Chinese tourists told to polish up on etiquette
Updated: 2013-08-01 02:15
By Zheng Xin (China Daily)
Chinese authorities are aware of the serious consequences of improper behavior by fellow countrymen overseas and are working to provide better education for those abroad in the hopes of improving the tarnished image.
A government-organized teleconference on Wednesday called on authorities to guide people to abide by public order and social customs, respect local religious beliefs and not to litter or spit on the ground.
According to Chinese Education Minister Yuan Guiren, more than 1.55 million Chinese students study overseas, and he said it is necessary to enforce education on etiquette and civic morals.
The Ministry of Commerce vows to further cooperate with international labor organizations and to avoid improper behavior by Chinese workers abroad.
Vice Foreign Minister Zhang Yesui pointed out the serious repercussions due to uncivilized actions.
"The uncivilized behavior of some Chinese tourists abroad, including talking loudly in public places and carving characters on cultural relics, has seriously harmed the country's image while annoying local residents," he said
"The behavior, with little respect for local culture, could also have a harsh impact on Chinese overseas students and workers while bringing unnecessary problems to the tourists themselves," he said.
According to Zhang, in addition to the quality and lack of moral restraint of some Chinese tourists, travel agencies and improper hype by the media also contribute to the obnoxious image of Chinese tourists abroad.
Authorities should guide tourists to conscientiously observe public order and social ethics while promoting respect for local religions and customs, he said.

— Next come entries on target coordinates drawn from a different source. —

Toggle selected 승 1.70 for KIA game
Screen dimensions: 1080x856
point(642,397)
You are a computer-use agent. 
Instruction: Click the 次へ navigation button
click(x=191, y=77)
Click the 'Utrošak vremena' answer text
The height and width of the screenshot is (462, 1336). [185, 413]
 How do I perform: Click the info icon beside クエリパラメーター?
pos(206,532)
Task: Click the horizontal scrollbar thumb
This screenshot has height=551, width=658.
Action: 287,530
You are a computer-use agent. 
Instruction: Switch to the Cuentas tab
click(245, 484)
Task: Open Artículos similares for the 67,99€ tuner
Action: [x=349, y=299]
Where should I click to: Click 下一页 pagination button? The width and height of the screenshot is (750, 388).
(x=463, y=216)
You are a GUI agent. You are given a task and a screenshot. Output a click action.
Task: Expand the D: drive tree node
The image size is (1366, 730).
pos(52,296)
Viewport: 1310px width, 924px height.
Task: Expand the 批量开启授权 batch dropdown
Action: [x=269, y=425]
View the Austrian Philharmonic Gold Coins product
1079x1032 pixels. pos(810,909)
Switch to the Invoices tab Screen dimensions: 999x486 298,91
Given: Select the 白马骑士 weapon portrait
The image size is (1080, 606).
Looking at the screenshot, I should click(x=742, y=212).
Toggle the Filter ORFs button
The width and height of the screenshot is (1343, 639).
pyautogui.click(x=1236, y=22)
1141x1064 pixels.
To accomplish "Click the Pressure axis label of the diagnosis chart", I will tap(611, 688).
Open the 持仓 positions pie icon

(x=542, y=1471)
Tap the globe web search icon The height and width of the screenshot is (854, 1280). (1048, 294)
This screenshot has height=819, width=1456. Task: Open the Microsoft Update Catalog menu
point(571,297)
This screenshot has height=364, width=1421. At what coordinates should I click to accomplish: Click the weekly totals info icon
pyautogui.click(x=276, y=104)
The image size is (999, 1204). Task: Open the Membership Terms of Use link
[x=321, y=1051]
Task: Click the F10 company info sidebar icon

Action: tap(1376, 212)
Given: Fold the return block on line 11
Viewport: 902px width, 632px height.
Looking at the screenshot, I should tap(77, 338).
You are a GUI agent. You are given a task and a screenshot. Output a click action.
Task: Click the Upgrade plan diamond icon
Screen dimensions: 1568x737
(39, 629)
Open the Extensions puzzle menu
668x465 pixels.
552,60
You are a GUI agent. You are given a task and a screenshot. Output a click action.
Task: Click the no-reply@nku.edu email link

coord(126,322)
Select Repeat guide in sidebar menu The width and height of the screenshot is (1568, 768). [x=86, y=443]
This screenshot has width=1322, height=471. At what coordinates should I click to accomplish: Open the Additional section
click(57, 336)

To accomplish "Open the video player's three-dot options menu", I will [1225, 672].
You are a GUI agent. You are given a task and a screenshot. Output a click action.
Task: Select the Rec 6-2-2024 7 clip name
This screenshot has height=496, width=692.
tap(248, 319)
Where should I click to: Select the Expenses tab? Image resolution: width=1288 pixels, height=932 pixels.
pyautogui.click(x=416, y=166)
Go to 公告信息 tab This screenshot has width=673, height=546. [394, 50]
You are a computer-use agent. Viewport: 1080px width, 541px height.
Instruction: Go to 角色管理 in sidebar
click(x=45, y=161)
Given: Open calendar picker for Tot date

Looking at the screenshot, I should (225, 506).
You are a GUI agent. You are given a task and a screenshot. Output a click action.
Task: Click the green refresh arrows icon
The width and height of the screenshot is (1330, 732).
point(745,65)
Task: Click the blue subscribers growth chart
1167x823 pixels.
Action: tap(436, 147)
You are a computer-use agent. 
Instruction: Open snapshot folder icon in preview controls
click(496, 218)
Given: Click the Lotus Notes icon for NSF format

"The travel agencies should also better prepare themselves against emergencies and disputes involving Chinese outbound tourists while further informing Chinese tourists of local practices before the trip," Zhang said.
Despite the substantial growth of Chinese outbound tourists and more affluent Chinese traveling abroad, the obnoxious behavior of some tourists, including graffiti on cultural relics and improper clothing, has come under fire and prompted wide criticism.
According to the National Tourism Administration, the number of Chinese outbound tourists has doubled since 2007 to nearly 83.2 million in 2012.
However, Chinese rank high on the list of the world's worst tourists, according to several surveys.
A poll conducted by US-based e-commerce site Living Social last year found Chinese to be the second-worst tourists in the world, second only to the US respondents themselves.
"It's embarrassing to see warnings against littering, spitting on the ground or smoking in non-smoking areas only in Chinese characters at some places of interests abroad," said Huang Chenwei, a tour guide from Jinjiang Travel, a travel agency based in Shanghai.
Some staff at scenic spots even learned some broken Chinese to remind tourists to wait for their turn in line or give way to ladies, the elderly and children, said Huang.
Yang Jinsong, a professor in international tourism from the China Tourism Academy, said that as Chinese consumers become increasingly affluent and destination countries ease visa restrictions, more Chinese get to travel. However, it takes time for them to learn foreign etiquette and customs.
"Most of the time, Chinese tourists don't mean to offend local residents. The offense is mostly due to the lack of knowledge or information," he said. "Many foreigners complain about loud talking by Chinese tourists, which, however, is a habit of the people in the country rather than being done out of spite or malice."